_What to work on_.
Take from the data every line in which the word "label" is found.

_Data records_.

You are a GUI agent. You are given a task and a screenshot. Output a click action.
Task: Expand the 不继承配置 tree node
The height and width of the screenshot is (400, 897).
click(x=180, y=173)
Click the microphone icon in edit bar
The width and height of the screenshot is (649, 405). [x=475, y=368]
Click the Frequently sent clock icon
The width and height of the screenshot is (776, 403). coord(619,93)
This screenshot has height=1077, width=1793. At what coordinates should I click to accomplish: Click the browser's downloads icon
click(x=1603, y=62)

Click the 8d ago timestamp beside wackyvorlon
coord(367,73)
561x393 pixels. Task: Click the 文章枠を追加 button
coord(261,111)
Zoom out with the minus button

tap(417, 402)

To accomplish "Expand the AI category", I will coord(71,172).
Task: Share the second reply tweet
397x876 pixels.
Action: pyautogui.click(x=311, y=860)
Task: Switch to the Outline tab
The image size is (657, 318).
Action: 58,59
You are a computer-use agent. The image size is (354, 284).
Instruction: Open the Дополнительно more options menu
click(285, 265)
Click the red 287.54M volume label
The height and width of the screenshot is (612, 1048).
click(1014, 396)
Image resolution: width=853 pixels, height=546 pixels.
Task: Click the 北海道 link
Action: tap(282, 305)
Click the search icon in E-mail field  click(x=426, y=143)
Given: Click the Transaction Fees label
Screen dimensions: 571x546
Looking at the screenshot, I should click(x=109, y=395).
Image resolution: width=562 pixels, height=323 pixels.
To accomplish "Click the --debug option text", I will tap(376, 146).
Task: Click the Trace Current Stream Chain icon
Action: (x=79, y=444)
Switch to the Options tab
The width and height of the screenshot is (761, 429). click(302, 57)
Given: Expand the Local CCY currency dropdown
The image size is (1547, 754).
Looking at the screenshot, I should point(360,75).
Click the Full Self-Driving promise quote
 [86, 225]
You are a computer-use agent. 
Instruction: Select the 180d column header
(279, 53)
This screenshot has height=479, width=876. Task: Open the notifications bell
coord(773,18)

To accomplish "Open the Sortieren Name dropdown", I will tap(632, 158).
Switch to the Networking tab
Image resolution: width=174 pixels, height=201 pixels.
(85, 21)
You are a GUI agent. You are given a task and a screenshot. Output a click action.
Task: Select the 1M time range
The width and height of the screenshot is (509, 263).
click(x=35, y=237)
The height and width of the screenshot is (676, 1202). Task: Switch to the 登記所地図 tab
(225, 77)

_Written answer_.
Click the red 287.54M volume label
Given: Click the Transaction Fees label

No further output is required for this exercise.